**Exercise:**
If a line in the entries contains the string "beside", include that line in your answer.

**Excerpted data:**
◇ ◇ ◇ ◇
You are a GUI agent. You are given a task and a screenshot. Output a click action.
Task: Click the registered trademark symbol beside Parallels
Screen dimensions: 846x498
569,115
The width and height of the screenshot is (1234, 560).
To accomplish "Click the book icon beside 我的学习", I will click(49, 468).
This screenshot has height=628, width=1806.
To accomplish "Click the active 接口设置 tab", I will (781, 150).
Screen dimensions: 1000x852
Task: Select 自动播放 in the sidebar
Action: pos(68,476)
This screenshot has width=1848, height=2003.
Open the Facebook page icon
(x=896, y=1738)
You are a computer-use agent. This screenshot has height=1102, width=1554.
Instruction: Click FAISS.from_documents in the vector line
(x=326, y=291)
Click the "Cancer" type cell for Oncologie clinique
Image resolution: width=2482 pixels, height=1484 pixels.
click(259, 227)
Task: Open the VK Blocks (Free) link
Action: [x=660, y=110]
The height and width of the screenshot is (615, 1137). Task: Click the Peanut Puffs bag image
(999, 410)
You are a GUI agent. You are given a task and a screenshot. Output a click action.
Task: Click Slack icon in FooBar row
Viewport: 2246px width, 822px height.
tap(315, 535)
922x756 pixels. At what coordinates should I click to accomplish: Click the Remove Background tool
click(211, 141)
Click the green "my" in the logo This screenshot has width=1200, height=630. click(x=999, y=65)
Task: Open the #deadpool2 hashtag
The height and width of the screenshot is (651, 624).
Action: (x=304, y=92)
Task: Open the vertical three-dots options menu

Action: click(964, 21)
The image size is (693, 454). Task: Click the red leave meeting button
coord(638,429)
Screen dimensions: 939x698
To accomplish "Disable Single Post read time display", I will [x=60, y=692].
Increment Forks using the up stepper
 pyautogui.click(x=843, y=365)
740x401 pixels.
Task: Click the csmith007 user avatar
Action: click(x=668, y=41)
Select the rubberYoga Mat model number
◇ ◇ ◇ ◇
**Solution for this problem:**
Task: Click the registered trademark symbol beside Parallels
To accomplish "Click the book icon beside 我的学习", I will click(49, 468).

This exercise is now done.